I’m just back from the University of Jaffna, Sri Lanka, where I had the privilege to deliver a lecture in honour of Professor Sivapathasuntharam Mageswaran, founder of the Chemistry Department at the University. Both UoH and the University of Jaffna were set up around the same time- both children of the mid 1970’s but with very different trajectories… Within a decade, the UoJ was in a battleground- a very real one, with the kind of attrition that is any administrator’s nightmare. Faculty and students left in droves, alternately displaced by one side or the other. Many buildings were destroyed. More than that.
Through two decades or more, Professor Mageswaran steered his Department – that was for much of the time just about three persons- through many battles. Any visitor to Jaffna will be struck by the presence of so much detritus of the civil war, the wastage of three decades of civil conflict, the rebuilding of such a large fraction of the city, reclaiming it, from the debris of war as much as from the ravages of time: Nature conquers what she can, and fast, as the image on the left, from Keerimalai, testifies…
One casualty was his own health: at the age of 56, he was struck down, but not before the department he had formed was firmly rooted. Today, it seems healthy, with about a dozen teachers, a firm plan of starting a Ph D programme soon, and a future that has promise. But the memories of the difficult days stay. My hosts there live, for instance, with a daily reminder of the war that was. In the house that they rebuilt, they left the one wall with bullet and shrapnel holes intact. And those days are indeed never very far away- an old machine gun and unexploded grenade was found in the tailor’s shop opposite their home only last week- clearly left over from twenty or more years ago, but still… It was impossible not to be impressed by the dedication of the University staff. Like most people in the peninsula, the University was caught in the middle of all the violence, but the resilience that they showed in finding the strength to keep going, to continue to teach and educate (especially when it was not clear what horror the next minute might well bring) is commendable.
India is both near and far. A short distance across the Palk Strait, but the ferry service has stopped, so it really does take a journey. The Sri Lankan undergraduate programmes are largely of four years duration, so there is a mismatch of sorts. Given the fact that our own system is evolving, this may be less of an issue than it seems, but it is odd that we do not have closer academic links as well.

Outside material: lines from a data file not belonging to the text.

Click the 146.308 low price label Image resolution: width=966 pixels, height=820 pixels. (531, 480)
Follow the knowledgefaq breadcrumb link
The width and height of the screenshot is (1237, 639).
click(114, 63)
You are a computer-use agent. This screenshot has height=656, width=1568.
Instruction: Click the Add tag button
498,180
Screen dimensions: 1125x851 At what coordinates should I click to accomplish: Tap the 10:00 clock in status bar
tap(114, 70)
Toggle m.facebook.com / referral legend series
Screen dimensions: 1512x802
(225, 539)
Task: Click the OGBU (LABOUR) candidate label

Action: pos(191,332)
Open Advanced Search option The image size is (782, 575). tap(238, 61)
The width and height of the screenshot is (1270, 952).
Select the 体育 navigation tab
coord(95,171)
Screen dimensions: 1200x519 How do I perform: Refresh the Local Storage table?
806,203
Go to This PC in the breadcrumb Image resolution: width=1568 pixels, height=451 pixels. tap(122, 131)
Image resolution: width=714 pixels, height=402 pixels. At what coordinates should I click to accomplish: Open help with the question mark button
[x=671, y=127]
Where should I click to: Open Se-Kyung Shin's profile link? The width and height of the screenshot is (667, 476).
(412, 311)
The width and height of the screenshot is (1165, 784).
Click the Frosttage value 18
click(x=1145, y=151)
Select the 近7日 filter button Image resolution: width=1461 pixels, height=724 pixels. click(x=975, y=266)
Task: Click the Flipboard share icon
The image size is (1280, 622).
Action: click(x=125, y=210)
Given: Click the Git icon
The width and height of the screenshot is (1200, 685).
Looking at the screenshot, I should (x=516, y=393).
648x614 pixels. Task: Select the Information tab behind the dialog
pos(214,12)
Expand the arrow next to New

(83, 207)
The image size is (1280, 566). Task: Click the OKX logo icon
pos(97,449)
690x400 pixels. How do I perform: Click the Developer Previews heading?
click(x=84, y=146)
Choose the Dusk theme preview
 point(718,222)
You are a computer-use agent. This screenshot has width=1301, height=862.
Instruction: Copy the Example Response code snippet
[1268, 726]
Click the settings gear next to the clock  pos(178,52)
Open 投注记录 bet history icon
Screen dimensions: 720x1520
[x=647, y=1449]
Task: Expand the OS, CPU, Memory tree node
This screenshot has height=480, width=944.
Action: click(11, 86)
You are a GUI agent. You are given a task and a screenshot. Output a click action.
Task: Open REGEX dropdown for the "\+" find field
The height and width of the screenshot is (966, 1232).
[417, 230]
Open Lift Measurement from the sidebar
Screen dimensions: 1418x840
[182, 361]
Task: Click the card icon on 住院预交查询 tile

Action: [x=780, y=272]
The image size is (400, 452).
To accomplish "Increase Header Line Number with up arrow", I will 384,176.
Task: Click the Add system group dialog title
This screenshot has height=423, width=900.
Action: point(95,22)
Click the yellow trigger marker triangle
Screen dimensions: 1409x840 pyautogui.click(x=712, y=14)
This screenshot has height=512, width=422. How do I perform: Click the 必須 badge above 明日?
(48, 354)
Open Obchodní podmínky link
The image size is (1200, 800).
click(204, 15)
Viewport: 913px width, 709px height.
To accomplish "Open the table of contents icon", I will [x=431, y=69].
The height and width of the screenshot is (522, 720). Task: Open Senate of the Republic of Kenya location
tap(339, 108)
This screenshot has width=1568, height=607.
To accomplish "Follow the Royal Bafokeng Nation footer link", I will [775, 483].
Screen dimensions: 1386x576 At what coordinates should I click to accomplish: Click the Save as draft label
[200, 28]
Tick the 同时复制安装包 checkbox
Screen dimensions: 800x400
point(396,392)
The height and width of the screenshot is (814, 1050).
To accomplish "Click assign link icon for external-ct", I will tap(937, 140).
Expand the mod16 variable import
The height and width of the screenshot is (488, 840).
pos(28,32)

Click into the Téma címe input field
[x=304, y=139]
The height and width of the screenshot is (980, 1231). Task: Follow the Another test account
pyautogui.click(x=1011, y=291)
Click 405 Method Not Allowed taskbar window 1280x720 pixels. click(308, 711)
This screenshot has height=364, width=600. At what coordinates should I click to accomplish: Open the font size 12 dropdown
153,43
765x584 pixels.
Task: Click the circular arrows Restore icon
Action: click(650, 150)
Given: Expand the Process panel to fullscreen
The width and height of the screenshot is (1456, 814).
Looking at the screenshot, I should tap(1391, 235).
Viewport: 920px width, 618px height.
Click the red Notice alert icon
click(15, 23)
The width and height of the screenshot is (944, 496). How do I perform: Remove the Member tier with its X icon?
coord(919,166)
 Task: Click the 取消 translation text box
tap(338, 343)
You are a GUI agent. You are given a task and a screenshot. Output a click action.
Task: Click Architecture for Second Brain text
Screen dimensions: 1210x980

Especially given our shared history- everywhere one goes, one is never far from a stupa. As it happens, I was also there on the Poson Poya, the full moon day in June, anniversary of when Mihinda and Sanghamitra brought Buddhism to this country. The crowds at Mihintale and Anuradhapura- especially around the Sri Maha Bodhi, the tree that they planted in 288 BCE- are yet another aspect of the old and near connection. But more is needed, especially from the viewpoint of Universities. And the more is in collaborations, exchanges and academic sharing of expertise, given our historical, geographical and cultural proximity.